Required work:
Read the data, and whenever a line holds the word "Housing", report that line.
:: Material for this exercise ::
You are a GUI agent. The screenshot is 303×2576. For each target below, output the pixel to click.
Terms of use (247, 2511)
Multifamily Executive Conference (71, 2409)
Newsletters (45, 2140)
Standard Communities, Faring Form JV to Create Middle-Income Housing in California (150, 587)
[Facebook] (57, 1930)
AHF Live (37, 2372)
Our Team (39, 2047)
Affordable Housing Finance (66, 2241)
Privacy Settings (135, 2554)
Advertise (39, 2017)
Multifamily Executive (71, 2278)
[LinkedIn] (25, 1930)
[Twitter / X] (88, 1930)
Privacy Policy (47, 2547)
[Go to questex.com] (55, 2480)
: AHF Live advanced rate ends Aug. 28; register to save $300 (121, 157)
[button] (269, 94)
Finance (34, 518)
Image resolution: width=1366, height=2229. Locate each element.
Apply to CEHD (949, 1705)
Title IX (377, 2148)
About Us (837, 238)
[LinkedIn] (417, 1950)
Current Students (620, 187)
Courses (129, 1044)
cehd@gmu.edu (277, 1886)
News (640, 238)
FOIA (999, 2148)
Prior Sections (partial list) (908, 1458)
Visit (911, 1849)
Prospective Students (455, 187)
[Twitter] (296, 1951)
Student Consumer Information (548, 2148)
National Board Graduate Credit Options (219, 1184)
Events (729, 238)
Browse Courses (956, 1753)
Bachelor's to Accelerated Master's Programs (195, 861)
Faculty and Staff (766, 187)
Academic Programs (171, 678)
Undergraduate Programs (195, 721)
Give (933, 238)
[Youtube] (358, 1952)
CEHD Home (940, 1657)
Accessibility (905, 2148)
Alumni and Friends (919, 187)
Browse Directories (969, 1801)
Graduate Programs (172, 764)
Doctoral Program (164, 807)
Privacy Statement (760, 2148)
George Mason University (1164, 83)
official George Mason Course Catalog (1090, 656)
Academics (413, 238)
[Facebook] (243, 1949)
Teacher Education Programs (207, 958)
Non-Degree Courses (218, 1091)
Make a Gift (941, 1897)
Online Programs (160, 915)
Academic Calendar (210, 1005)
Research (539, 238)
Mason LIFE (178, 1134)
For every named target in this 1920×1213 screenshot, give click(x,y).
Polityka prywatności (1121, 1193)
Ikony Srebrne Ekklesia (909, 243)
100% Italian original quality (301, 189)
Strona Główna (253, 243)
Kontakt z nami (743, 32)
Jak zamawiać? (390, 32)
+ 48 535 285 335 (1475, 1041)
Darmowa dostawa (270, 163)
:::
Finished exercise:
Standard Communities, Faring Form JV to Create Middle-Income Housing in California (150, 587)
Affordable Housing Finance (66, 2241)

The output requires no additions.